--- START ---
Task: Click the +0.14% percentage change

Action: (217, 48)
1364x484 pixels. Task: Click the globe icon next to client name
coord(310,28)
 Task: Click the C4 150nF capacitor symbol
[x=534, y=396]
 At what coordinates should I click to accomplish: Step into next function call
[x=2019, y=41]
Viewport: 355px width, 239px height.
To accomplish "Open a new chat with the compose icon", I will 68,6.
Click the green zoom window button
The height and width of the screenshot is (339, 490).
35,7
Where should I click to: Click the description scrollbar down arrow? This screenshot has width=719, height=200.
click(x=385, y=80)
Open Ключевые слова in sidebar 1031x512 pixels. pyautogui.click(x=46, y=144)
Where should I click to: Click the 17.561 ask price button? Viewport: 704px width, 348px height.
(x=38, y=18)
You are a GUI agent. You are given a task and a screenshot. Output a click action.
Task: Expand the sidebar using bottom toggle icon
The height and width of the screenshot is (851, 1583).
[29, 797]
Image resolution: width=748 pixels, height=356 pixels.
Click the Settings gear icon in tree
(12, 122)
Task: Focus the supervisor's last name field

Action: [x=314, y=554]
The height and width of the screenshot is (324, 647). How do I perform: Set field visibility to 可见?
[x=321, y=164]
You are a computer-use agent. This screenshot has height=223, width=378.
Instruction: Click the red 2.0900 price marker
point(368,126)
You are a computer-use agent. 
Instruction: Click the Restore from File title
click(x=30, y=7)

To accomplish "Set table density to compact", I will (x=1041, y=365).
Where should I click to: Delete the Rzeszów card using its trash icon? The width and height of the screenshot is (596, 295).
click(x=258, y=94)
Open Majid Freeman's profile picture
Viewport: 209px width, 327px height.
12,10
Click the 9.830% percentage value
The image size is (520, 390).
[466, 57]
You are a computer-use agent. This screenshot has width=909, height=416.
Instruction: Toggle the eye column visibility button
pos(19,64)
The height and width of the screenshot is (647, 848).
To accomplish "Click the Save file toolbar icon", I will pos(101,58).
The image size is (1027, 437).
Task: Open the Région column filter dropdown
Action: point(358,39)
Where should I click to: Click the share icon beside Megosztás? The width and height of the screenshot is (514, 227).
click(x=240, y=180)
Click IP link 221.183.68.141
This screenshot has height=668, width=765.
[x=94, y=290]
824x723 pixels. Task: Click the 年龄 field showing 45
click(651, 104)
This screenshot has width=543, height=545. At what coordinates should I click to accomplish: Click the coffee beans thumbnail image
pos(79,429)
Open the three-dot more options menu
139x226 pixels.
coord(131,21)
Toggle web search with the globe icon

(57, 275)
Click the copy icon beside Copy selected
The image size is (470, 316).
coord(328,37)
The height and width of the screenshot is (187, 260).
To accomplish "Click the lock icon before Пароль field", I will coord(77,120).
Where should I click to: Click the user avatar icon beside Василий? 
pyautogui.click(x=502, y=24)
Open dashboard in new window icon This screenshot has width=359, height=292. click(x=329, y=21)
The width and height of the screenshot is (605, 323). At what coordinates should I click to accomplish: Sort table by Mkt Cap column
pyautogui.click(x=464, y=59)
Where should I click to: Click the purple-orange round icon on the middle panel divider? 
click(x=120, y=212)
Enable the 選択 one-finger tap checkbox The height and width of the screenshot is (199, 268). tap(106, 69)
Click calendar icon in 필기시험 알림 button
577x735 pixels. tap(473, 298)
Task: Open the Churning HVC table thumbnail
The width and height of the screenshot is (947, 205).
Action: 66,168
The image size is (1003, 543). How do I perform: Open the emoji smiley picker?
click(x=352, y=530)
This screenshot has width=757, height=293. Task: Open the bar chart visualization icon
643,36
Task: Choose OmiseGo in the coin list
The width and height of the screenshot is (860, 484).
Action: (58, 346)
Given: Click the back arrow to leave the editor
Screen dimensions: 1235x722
--- END ---
Work required -> Print each record from the listing above exactly as it was given.

Your response ->
Task: Click the +0.14% percentage change

Action: (217, 48)
1364x484 pixels. Task: Click the globe icon next to client name
coord(310,28)
 Task: Click the C4 150nF capacitor symbol
[x=534, y=396]
 At what coordinates should I click to accomplish: Step into next function call
[x=2019, y=41]
Viewport: 355px width, 239px height.
To accomplish "Open a new chat with the compose icon", I will 68,6.
Click the green zoom window button
The height and width of the screenshot is (339, 490).
35,7
Where should I click to: Click the description scrollbar down arrow? This screenshot has width=719, height=200.
click(x=385, y=80)
Open Ключевые слова in sidebar 1031x512 pixels. pyautogui.click(x=46, y=144)
Where should I click to: Click the 17.561 ask price button? Viewport: 704px width, 348px height.
(x=38, y=18)
You are a GUI agent. You are given a task and a screenshot. Output a click action.
Task: Expand the sidebar using bottom toggle icon
The height and width of the screenshot is (851, 1583).
[29, 797]
Image resolution: width=748 pixels, height=356 pixels.
Click the Settings gear icon in tree
(12, 122)
Task: Focus the supervisor's last name field

Action: [x=314, y=554]
The height and width of the screenshot is (324, 647). How do I perform: Set field visibility to 可见?
[x=321, y=164]
You are a computer-use agent. This screenshot has height=223, width=378.
Instruction: Click the red 2.0900 price marker
point(368,126)
You are a computer-use agent. 
Instruction: Click the Restore from File title
click(x=30, y=7)

To accomplish "Set table density to compact", I will (x=1041, y=365).
Where should I click to: Delete the Rzeszów card using its trash icon? The width and height of the screenshot is (596, 295).
click(x=258, y=94)
Open Majid Freeman's profile picture
Viewport: 209px width, 327px height.
12,10
Click the 9.830% percentage value
The image size is (520, 390).
[466, 57]
You are a computer-use agent. This screenshot has width=909, height=416.
Instruction: Toggle the eye column visibility button
pos(19,64)
The height and width of the screenshot is (647, 848).
To accomplish "Click the Save file toolbar icon", I will pos(101,58).
The image size is (1027, 437).
Task: Open the Région column filter dropdown
Action: point(358,39)
Where should I click to: Click the share icon beside Megosztás? The width and height of the screenshot is (514, 227).
click(x=240, y=180)
Click IP link 221.183.68.141
This screenshot has height=668, width=765.
[x=94, y=290]
824x723 pixels. Task: Click the 年龄 field showing 45
click(651, 104)
This screenshot has width=543, height=545. At what coordinates should I click to accomplish: Click the coffee beans thumbnail image
pos(79,429)
Open the three-dot more options menu
139x226 pixels.
coord(131,21)
Toggle web search with the globe icon

(57, 275)
Click the copy icon beside Copy selected
The image size is (470, 316).
coord(328,37)
The height and width of the screenshot is (187, 260).
To accomplish "Click the lock icon before Пароль field", I will coord(77,120).
Where should I click to: Click the user avatar icon beside Василий? 
pyautogui.click(x=502, y=24)
Open dashboard in new window icon This screenshot has width=359, height=292. click(x=329, y=21)
The width and height of the screenshot is (605, 323). At what coordinates should I click to accomplish: Sort table by Mkt Cap column
pyautogui.click(x=464, y=59)
Where should I click to: Click the purple-orange round icon on the middle panel divider? 
click(x=120, y=212)
Enable the 選択 one-finger tap checkbox The height and width of the screenshot is (199, 268). tap(106, 69)
Click calendar icon in 필기시험 알림 button
577x735 pixels. tap(473, 298)
Task: Open the Churning HVC table thumbnail
The width and height of the screenshot is (947, 205).
Action: 66,168
The image size is (1003, 543). How do I perform: Open the emoji smiley picker?
click(x=352, y=530)
This screenshot has width=757, height=293. Task: Open the bar chart visualization icon
643,36
Task: Choose OmiseGo in the coin list
The width and height of the screenshot is (860, 484).
Action: (58, 346)
Given: Click the back arrow to leave the editor
Screen dimensions: 1235x722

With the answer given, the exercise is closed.